4.    On health: There is a chronic shortage of staff, massive infrastructure shortfalls and massive disparities in the distribution within our country, which has profound implication for the poor without private medical aid.

·      In the Western Cape and Gauteng, there are 14.7 and 12.6 physicians per 10 000 people respectively in contrast to only 1,8 doctors per 10 000 in Limpopo which place the province slight above the average for Sub Saharan Africa.

·      The distribution of doctors between the public sector and private sector practice exacerbates the inequality. 41% of medical doctors are working in the public service, and it is a known factor that 85% of the population do not have medical aid and relies on public service. 15% of the citizens have medical aid and utilise private sector, where approximately 59% of medical doctors are working.

·      The Health System Trust’s points to the dire shortage of dentists in the public sector, which is around 1.100 practising throughout South Africa.
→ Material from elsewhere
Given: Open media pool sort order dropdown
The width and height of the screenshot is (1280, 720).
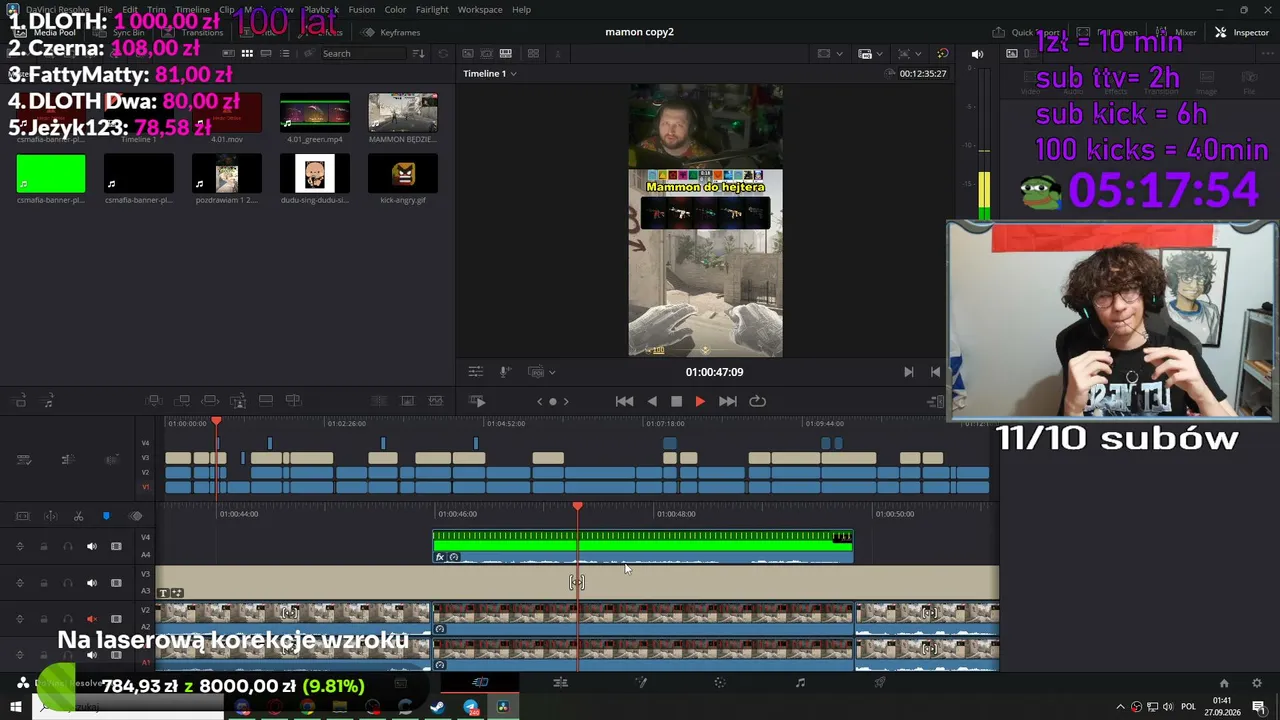Looking at the screenshot, I should point(418,53).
In the Northwest, there is only one dentist for every 50 000 people.

·      According to the same source, there is a short supply of doctors and with only 13 600 in the public sector. In the Northwest, there are just 21,3 doctors per 100 000 people, which is nine below the national average.

·      Medical specialists are also in great need with Limpopo at 1,5 per 100 000 people and if you need counselling you better not be living in Mpumalanga which only has one psychologist for every 100 000 residents.

•    That is why between 2010 and 2015, there was an increase in the infant mortality rate in the Eastern where there are 43 deaths per 1000 babies.
Government is repeating the lie without checking any facts. It won’t check the international norms or ratios per number of citizens on such critical services such as security, health and education. It won’t even consider that South Africa is two countries in one country. One world of the upper classes including sections of the middle class and higher paid professional staff, which can afford private hospitals, private schools, private security behind gated suburbs where they live in a world of ‘normality’. The real world of the black working class is that of dysfunctional public health care, dysfunctional public education, no security and extraordinary high rates of crime and a dysfunctional justice system.

What we have demonstrated is that the government has become prisoners of the conservative forces. The regrettable part is that the government ministers and the top government bureaucrats do not have their kids in the public schools and never visit the public health institution to see the ravages of the neoliberal dogma and austerity programmes.

We call on the working class, as a whole to draw a line in the sand and refuse that even a single job is lost in the public service. Instead, the working class which rely on government services should demand the filling of the 200 000 vacancies. We need more police officials, nurses, doctors, medical specialists, correctional service officials, administrative staff, etc., not less.